L'Adversaire se base sur un fait divers aussi tragique qu'improbable: le quintuple-homicide commis par le faux médecin à l'OMS Jean-Claude Romand (Jean-Marc Faure dans le film) sur sa famille, alors que celle-ci était sur le point de découvrir son imposture.
Sous ses allures de thriller haletant inspiré de faits réels, à la Zodiac, L'Adversaire dissimule un film puissant, terrifiant et implacable. La réalisatrice parvient à instaurer un climat de lourdeur constante, qui rend son visionnage éprouvant et nous font ressentir le poids sur les épaules du personnage principal, qui ment à tous ses proches, et mène donc une vie enfermée dans le mensonge, duquel il lui est impossible de s'extraire.
L'ambiance oppressive est tout d'abord rendue grâce au jeu magistral de Daniel Auteuil, qui retranscrit avec une grande justesse le déchirement intérieur de son personnage, son incapacité à vivre de manière assumée et directe. Ce tempérament est rendu par les sourires crispés du personnage, ses réponses laconiques et forcées. Mais cette oppression passe également par le rythme du film, plutôt lent, et la quasi-absence de musique (la seule musique étant une succession de notes posées sans aucune mélodie).
La première conséquence d'une vie de dissimulation est évidemment la solitude du menteur, qui ne partage son mensonge qu'avec sa conscience. Encore une fois, Daniel Auteuil nous fait ressentir cette solitude par son jeu comme je l'ai écrit précédemment. Lors de deux scènes, Jean-Marc répond à son interlocuteur alors que celui-ci ne l'écoute plus, tout en étant parfaitement conscient.
(Il s'entretient avec une connaissance derrière sa porte d'entrée, l'amie part s'occuper d'un enfant dans une autre pièce, Jean-Marc la salue alors qu'elle n'est clairement plus en mesure de l'entendre, puis s'en va)

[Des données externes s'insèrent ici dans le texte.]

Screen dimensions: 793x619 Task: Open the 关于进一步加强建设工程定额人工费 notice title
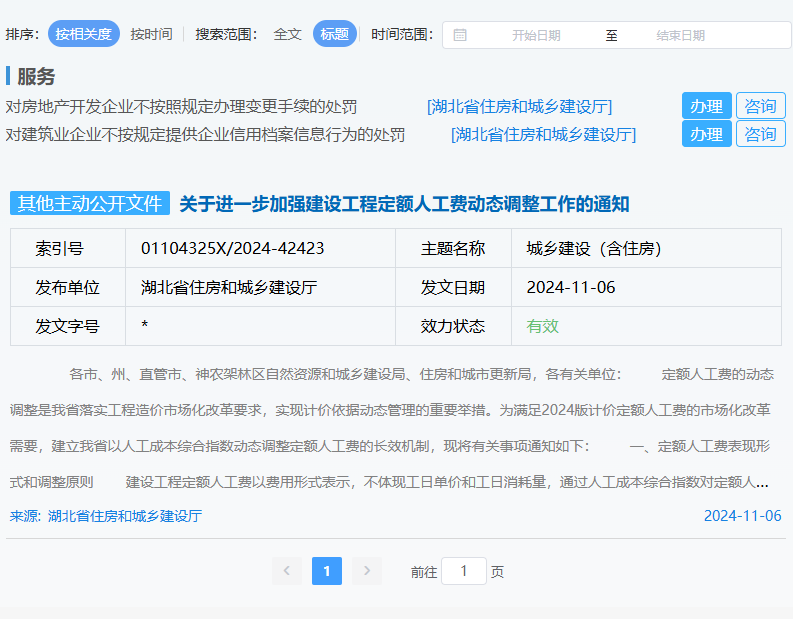tap(404, 204)
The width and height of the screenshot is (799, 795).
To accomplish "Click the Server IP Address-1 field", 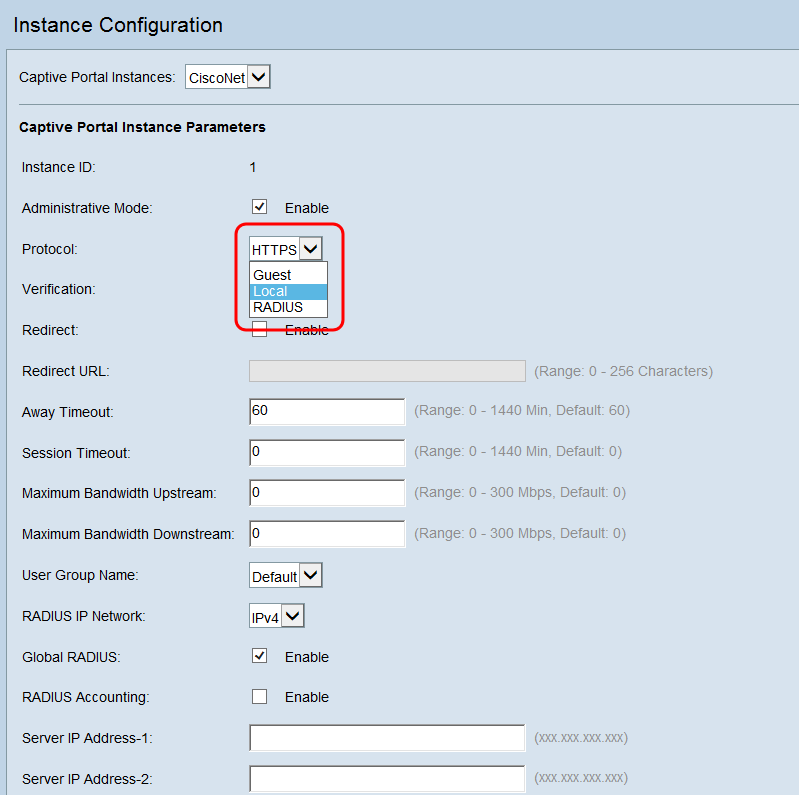I will [x=387, y=738].
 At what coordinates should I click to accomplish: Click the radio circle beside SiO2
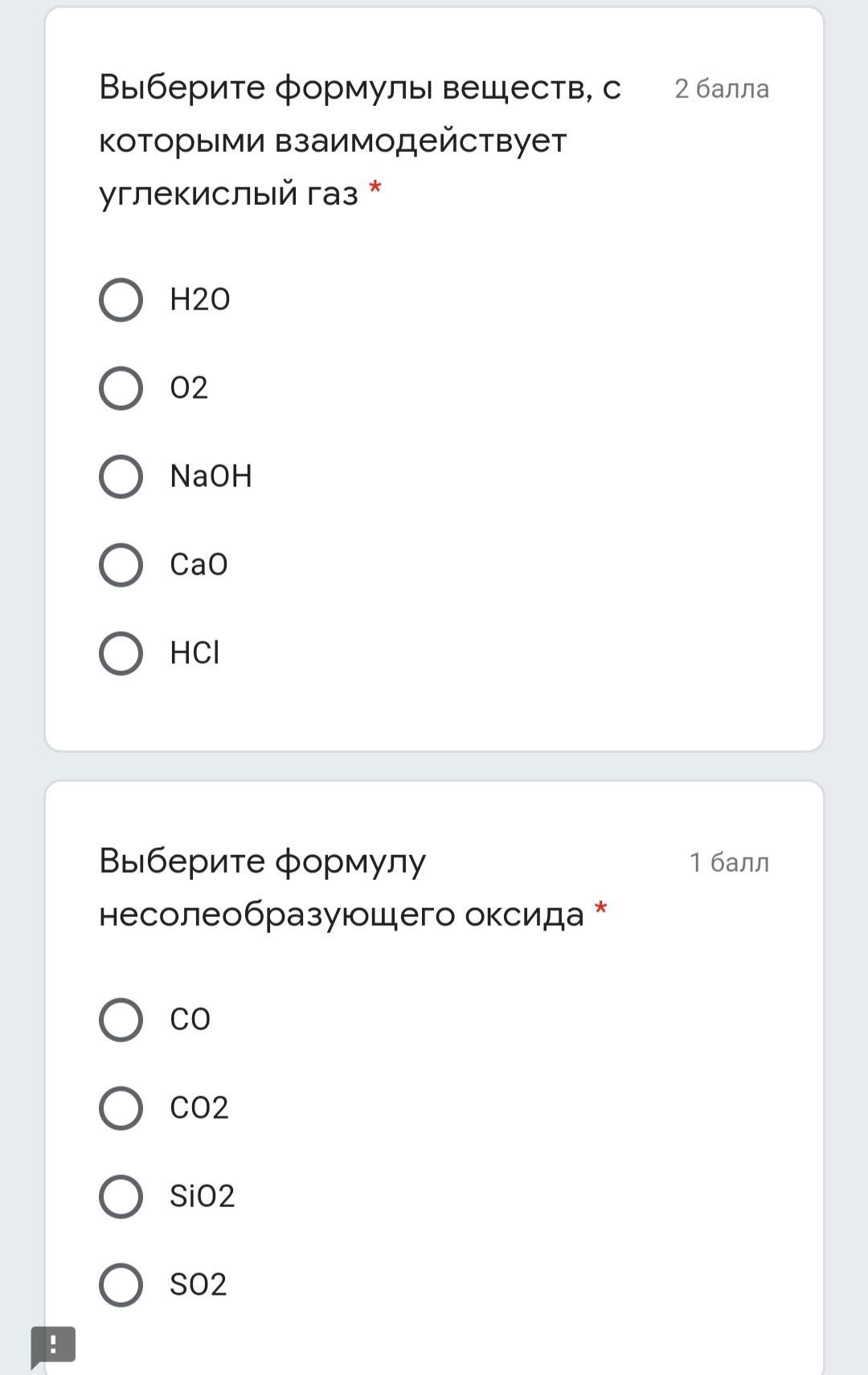click(121, 1197)
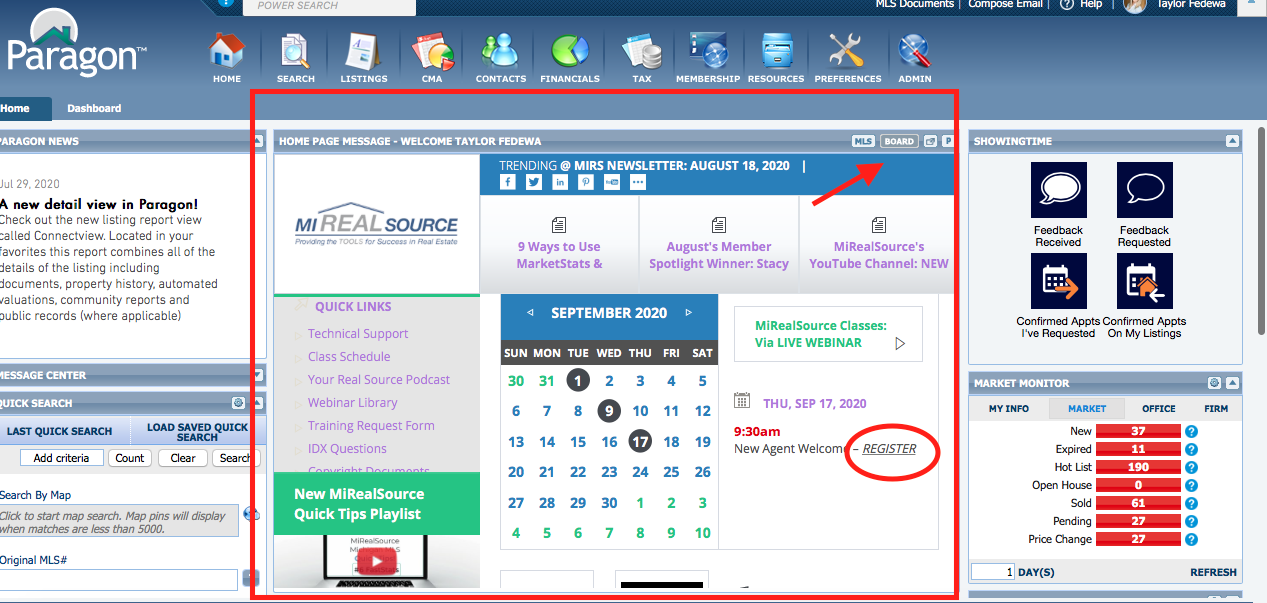This screenshot has width=1267, height=603.
Task: Open Market Monitor settings gear
Action: [x=1214, y=383]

La mise en scène sert aussi ce sentiment de solitude, enchainant les plans où le personnage principal se trouve seul au milieu d'un grand espace (dans le hall de l'OMS, dans l'aéroport ou sur les aires d'autoroute où il s'arrête durant ses trajets -ou errances- en voiture, qui l'occupent le plus clair de son temps), certains n'étant pas sans rappeler les toiles du peintre Edward Hopper.
La mise en scène est suffisamment habile pour nous faire percevoir l'environnement du film tel que le personnage le perçoit, notamment les personnages secondaires, dont certains auraient pu paraitre attachants ou tout du moins sympathiques (les personnages interprétés par François Berléand ou Emmanuelle Devos par exemple), ils sont rendus ternes à nos yeux, comme si nous percevions la solitude du personnage de Jean-Marc Faure face à ses proches.
Le film est une réussite, il parvient à traiter d'un sujet sensible (l'assassinat d'une famille) de façon pertinente, sans tomber dans la facilité du thriller policier standard. On peut cependant regretter que l'aspect temporel ait été quelque peu négligé, l'affaire se déroulant sur une période de 18 ans, on aurait pu attendre du film qu'il s'intéresse à l'impact du temps, le passage des années sur le personnage. Mais cela n'enlève rien à l'efficacité du film à retranscrire une atmosphère cruellement pesante.